Where dividend payments have been suspended or cancelled for FY2019, the IA considers that this should be reflected in executive pay, even suggesting that where bonuses have already been paid, Remuneration Committees should consider reducing any deferred shares related to FY2019 bonus awards through the application of discretion or malus provisions. Alternatively, reductions should in due course be made to FY2020 bonus outcomes.
Where 2020 LTIP awards have already been granted, the IA suggests that performance conditions and the size of grants do not need to be adjusted, but that Remuneration Committees should use their discretion to ensure a strong link between pay and performance and to avoid windfall gains on vesting. It also requests that the factors which will be considered by Remuneration Committees in exercising their discretion should be set out in the next Remuneration Report.
Where 2020 LTIP awards have not yet been granted, the IA suggests a number of possible approaches, depending on the circumstances of each company. This may include reducing LTIP grants to reflect the shareholder experience or, where there is a high level of uncertainty, setting performance conditions within 6 months of grant or delaying the grant for a period of up to six months (and, possibly, shortening the performance period to less than 3 years as a result).
Where a new remuneration policy is being put to shareholders, the IA does not consider that companies will need to rewrite their proposed policies if extensive shareholder consultation has already taken place, but cautions that where variable pay increases are proposed, Remuneration Committees should carefully consider whether such an increase continues to be appropriate. For those companies which have not yet consulted on new remuneration polices, the IA suggests that remuneration policies with substantial changes may not be appropriate if the company has been significantly impacted by COVID-19.
HSF Comment
Remuneration Committees will no doubt welcome additional guidance from the Investment Association, and in particular that the IA acknowledges that there is not a “one size fits all” approach during these uncertain times.

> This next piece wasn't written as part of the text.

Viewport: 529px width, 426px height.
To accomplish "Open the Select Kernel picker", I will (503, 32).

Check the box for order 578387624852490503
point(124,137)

There are competing pressures in relation to executive remuneration arising from the impact of COVID-19, reflecting the need to align executives with shareholders, and acknowledging pay sensitivities elsewhere in the company. Remuneration Committees will need to decide what is appropriate in the circumstances faced by their particular company, noting that some shareholders have been calling for executives to be “sharing the pain”. Remuneration Committees may wish to consider increased shareholder consultation in the decision-making process (although many shareholders will rely increasingly on the proxy advisors), and should be prepared to explain and justify the approach they take.

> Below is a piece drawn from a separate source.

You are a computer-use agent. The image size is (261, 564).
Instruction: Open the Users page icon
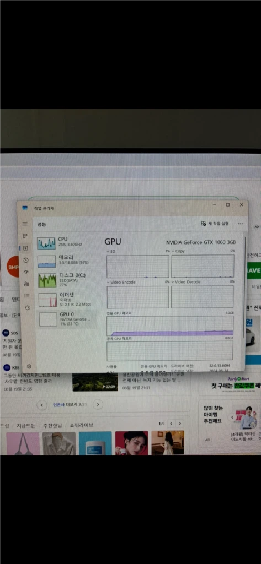(x=26, y=284)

Remuneration Committees will be able to exercise discretions which have been built into incentive plans as a result of changes to the Corporate Governance Code to override the formulaic outcomes in plans so as to avoid any windfall gains. Whilst the suggestion of delaying incentive grants until there is more market certainty, and shortening vesting periods accordingly, may be a pragmatic approach, this flexibility will be unavailable for many companies. Plan rules and directors’ remuneration policies will need to be checked carefully to establish the scope of Remuneration Committees’ discretionary powers and to determine whether such variations to the normal timetable would be permissible.